Starters is a first look at recently opened restaurants. It is meant to be a descriptive glimpse, not a critical review.
Noel O’Malley and his wife, Eileen, have often dined out and “critiqued every place we ate at — what we would do, what we wouldn’t do.”
As an unofficial critic, O’Malley has some credentials: He worked in restaurants in various capacities for much of his life and owned restaurants in partnership with others. This year, the Englewood resident decided it was time to open a restaurant of his own, “someplace you could have a consistently good meal in a relaxing environment.”
O’Malley spent a lot of time searching for the right location in Bergen County — not too big or small — and found a pub with good potential in Northvale, near small communities that don’t have many restaurants, he says.
When he took ownership, it was “very dark and dingy.” He hired a decorator, who had some colorful ideas to brighten it up. O’Malley was initially skeptical, as were the painters when they opened cans of bright yellow, orange and green, he says.
But the bold move transformed the restaurant into exactly what O’Malley envisioned: “fresh, clean and comfortable.” After renovations, the dining room seats 48 people, the bar about 30.

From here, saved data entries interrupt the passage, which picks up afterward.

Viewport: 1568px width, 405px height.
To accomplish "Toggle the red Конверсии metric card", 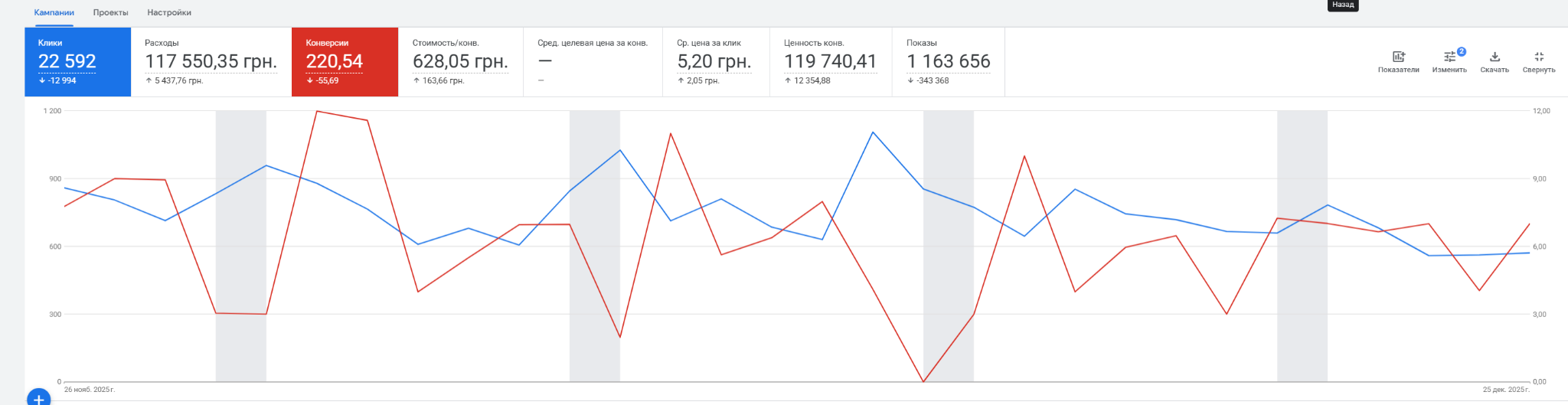I will pos(345,62).
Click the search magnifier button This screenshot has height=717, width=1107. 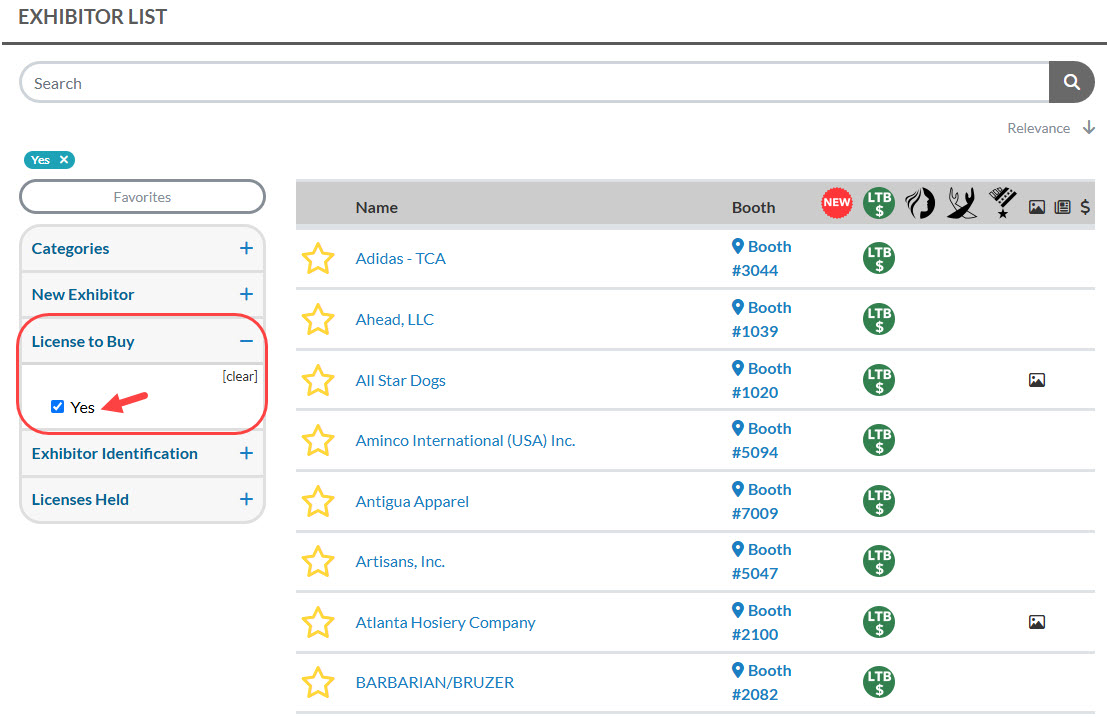[1071, 83]
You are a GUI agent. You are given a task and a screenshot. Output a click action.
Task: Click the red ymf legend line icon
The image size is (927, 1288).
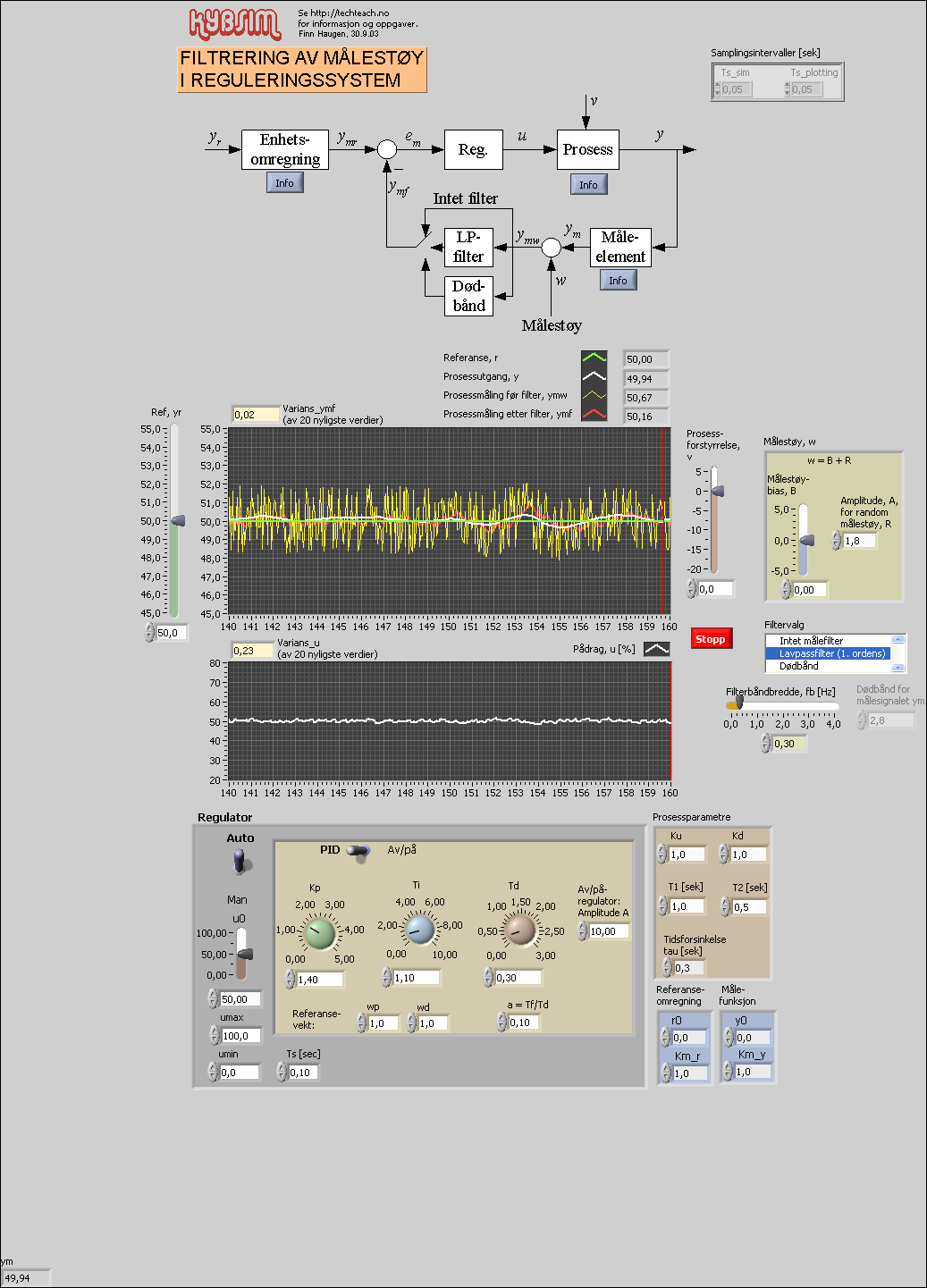pos(594,415)
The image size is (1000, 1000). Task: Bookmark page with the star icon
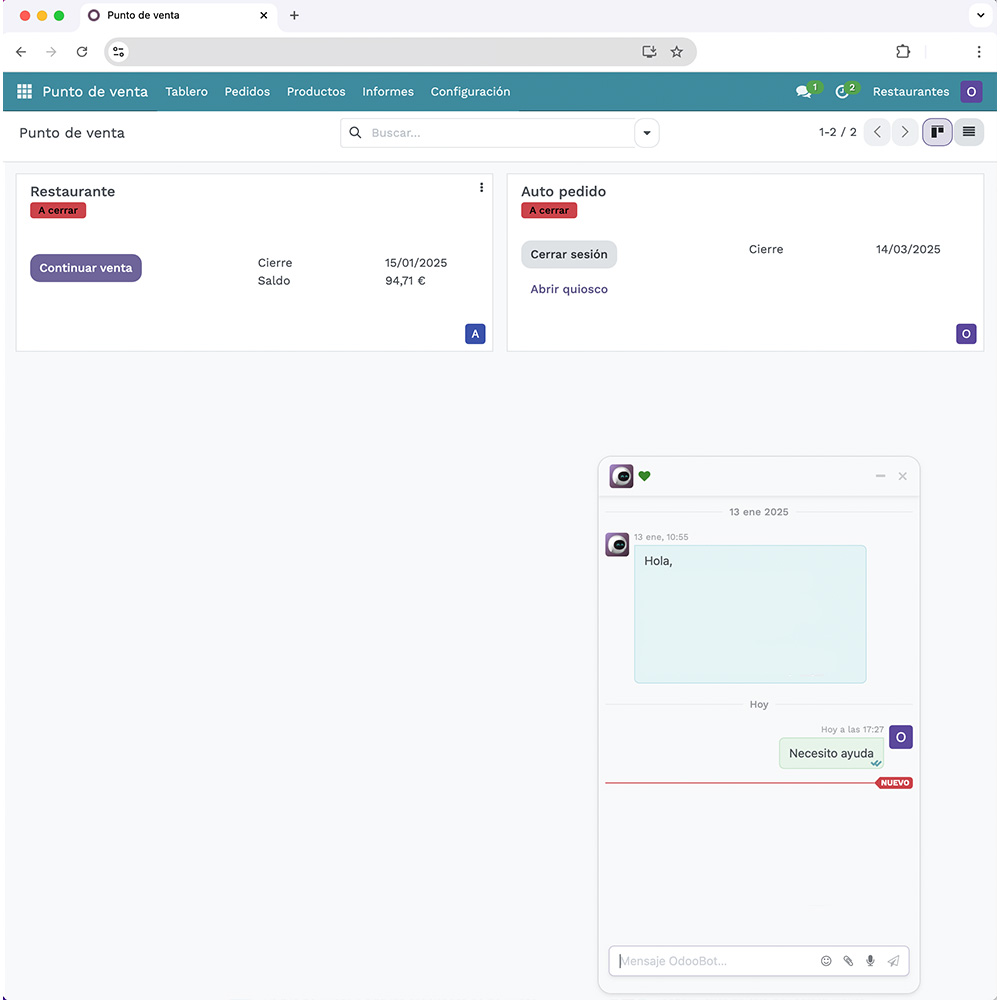[x=677, y=52]
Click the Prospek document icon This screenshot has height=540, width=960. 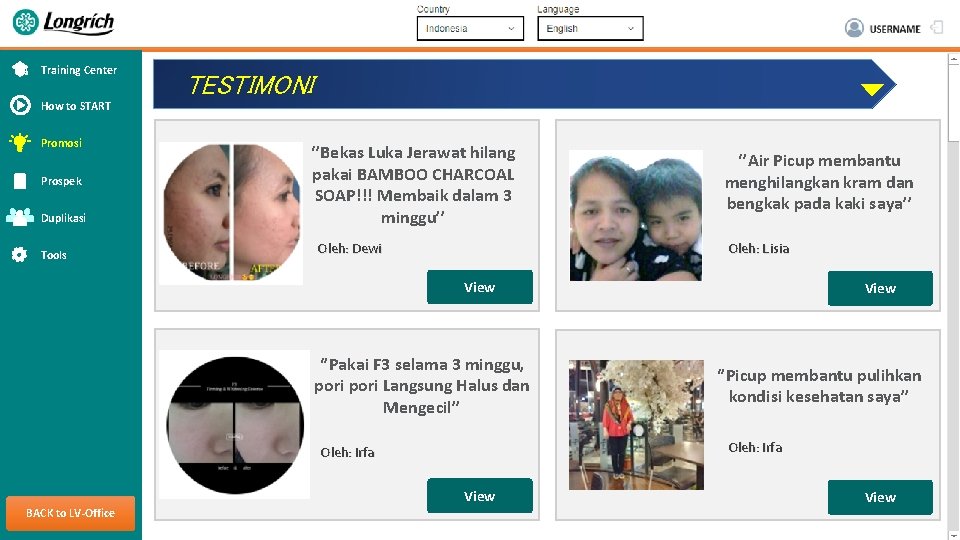point(20,181)
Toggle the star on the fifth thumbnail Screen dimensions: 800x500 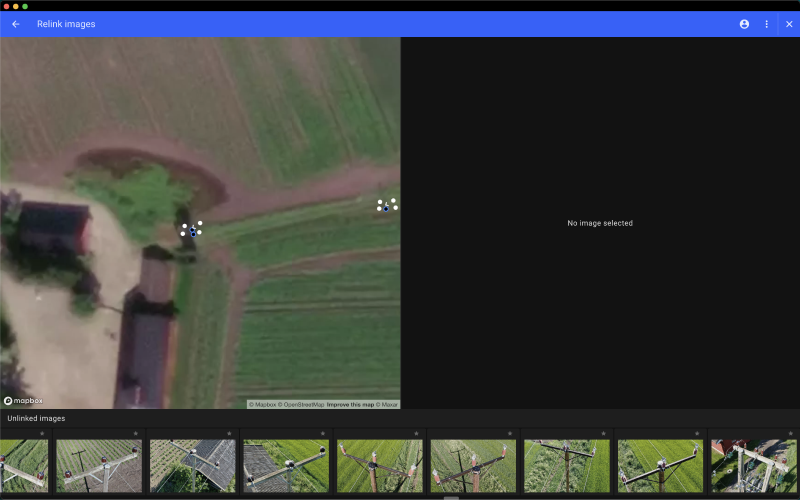pos(416,434)
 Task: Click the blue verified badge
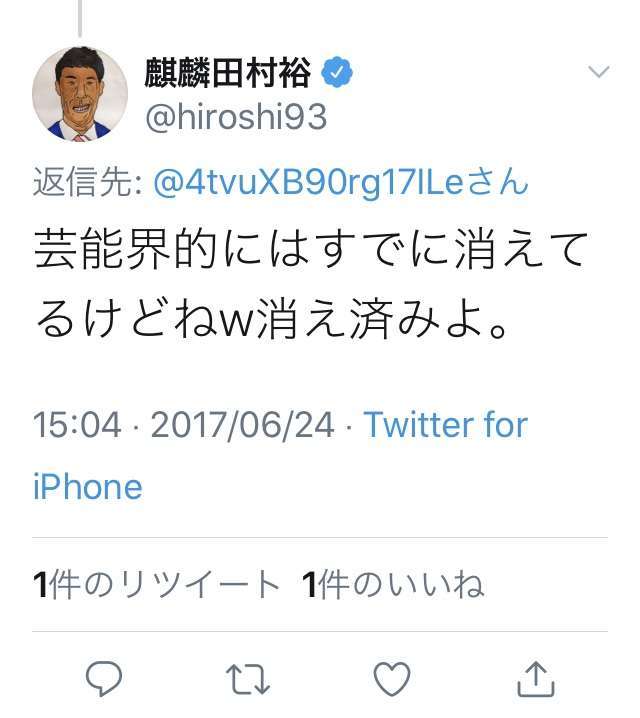[x=337, y=72]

Biddy O’Malley’s opened in June, a blending of Eileen’s childhood nickname and his last name, says O’Malley, who is originally from County Clare in Ireland. The summer months were somewhat of a “soft” opening, with no advertising and smaller crowds, he says.
“For the first four months, we strictly operated on word of mouth, and that was deliberate,” O’Malley says. “I’ve found that restaurants that do huge business right out of the box make a lot of mistakes. They are not ready, not prepared. As much as it would have been nice to have the dining room packed on the day we opened, you want them to talk about the right things, because word travels fast.”
Since then, business has steadily increased, and O’Malley has started advertising and promoting the restaurant, including posting photos of nightly specials to hundreds of Biddy O’Malley’s fans on Facebook.
Ingredients are a particular source of pride and include certified Angus beef, hormone-free poultry and seasonal sustainable seafood, incorporated into “contemporary American with an Irish flair” by executive chef Ryan Lagud and sous-chef Wilson Lindemann.
As much as possible, O’Malley buys locally for his pantry, including seasonal produce and herbs from Stokes Farm in Old Tappan; quail, rabbit and duck from Goffle Brook Farm in Ridgewood; bread from Balthazar Bakery in Englewood; and ravioli and gluten-free pasta from Star Ravioli in Carlstadt.
He also says that “because we cook ‘from scratch’ we can accommodate any special dietary needs. We even carry gluten-free beer.”
O’Malley is especially proud of his shepherd’s pie made with lamb, “the traditional way” unlike the version usually made with beef in the United States, he says.
Other Irish specialties include bangers and mash — Irish sausages roasted with grapes, olives and mushrooms — and fish and chips complete with “mushy peas.”
The Biddy O’Malley’s burger is topped with Gruyère cheese, caramelized onions, arugula, crispy pancetta and malbec butter. Baked mac and cheese is made with cavatappi pasta, chorizo, green apples and cheddar, Asiago and Swiss cheeses, and topped with pistachio crumbs. Lunch and dinner specials change weekly.
O’Malley — who says his 2-year-old daughter is “the real boss” — says his restaurant warmly welcomes children, with a special menu for the “Itty Biddys.”
Biddy O’Malley’s recently started serving Sunday brunch, including The Full Irish (a traditional Irish breakfast with sausages, black and white pudding, eggs, bachelor’s beans, mushrooms, tomatoes, Irish bacon and homemade soda bread), and bacon and cabbage (“the way we really eat it: cured pork loin, cabbage, steamed red bliss potatoes and a homemade parsley sauce.”).
O’Malley also recommends the French toast, served with Godiva maple syrup and white chocolate ganache.
The dessert list is small, featuring one house-made specialty each week, with patisserie items from Didier Dumas in Nyack, N.Y.
O’Malley is proud of his eclectic selection of wine and beer, including 12 draft and 31 bottled brews, with many from American craft breweries such as The Defiant Brewing Co. in Pearl River, N.Y.
The restaurant offers 14 wines by the glass and has just introduced “25 Wines for $25,” a carefully researched list that “makes wine more affordable in this economy,” he says.
Starting in December, Biddy O’Malley’s will offer a “Chef’s Table” menu one night a week, by reservation only, with a different theme each week.